AMBULANCE bosses have been criticised after it took more than four hours for a 999 crew to reach an elderly woman who was vomiting blood.
Bob Clark, 60, from Newton Aycliffe, was appalled at the length of time it took for an ambulance to pick his 82-year-old mother up from her care home and take her to hospital.
Mr Clark, who works for County Durham and Darlington Fire and Rescue Service, was called by staff at the Lindisfarne Care Home in Newton Aycliffe at about 3.30pm on Sunday and told his mother was vomiting blood.
Nurses at the home also rang 999 and asked for an ambulance at that time.
But it took a total of five more 999 calls - four by staff and one by Mr Clark – before an ambulance arrived at about 6.50pm, almost four-and-a-half hours after the initial 999 call.
Mrs Higginbottom was then taken to Darlington Memorial Hospital and admitted. Doctors told Mr Clark his mother was "very ill".
Mr Clark said he had contacted the ambulance service control on Sunday afternoon and asked why it was taking so long.
He said he was told that the case was “not urgent enough”, there was a nurse already in attendance and the service were dealing with a higher than expected number of calls.
When he got to Darlington Memorial Hospital he said his mother was “covered in blood”.
Carol Jones, manager at the care home, said: “You don’t mind waiting 15 minutes if you ring 999 but not that long.”
A spokeswoman for NEAS said: “This was a green call, which means non-life threatening, and at no point was classified as a red emergency – the most serious type of incident we respond to.
“Every call to the ambulance service is a judgement call. We have to decide who is in most urgent need at that particular time.

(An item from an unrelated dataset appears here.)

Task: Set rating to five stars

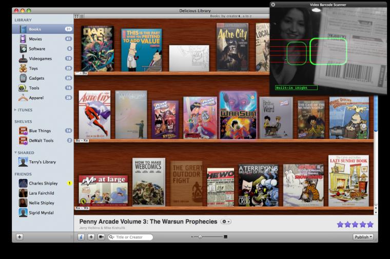Action: (x=370, y=225)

"Sunday was exceptionally busy, with call volumes 20 per cent higher than normal. In all, we dealt with more than 1,100 incidents.

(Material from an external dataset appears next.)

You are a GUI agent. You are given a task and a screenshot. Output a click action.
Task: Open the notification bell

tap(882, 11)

“From the first call to when we eventually arrived, five different vehicles had been despatched – but on each occasion were diverted to red incidents, where life was in immediate danger. A nurse was with the patient at the care home throughout.
“NEAS currently has the best response times for emergency calls in England and Wales, reaching 80 per cent of the most serious patients within eight minutes.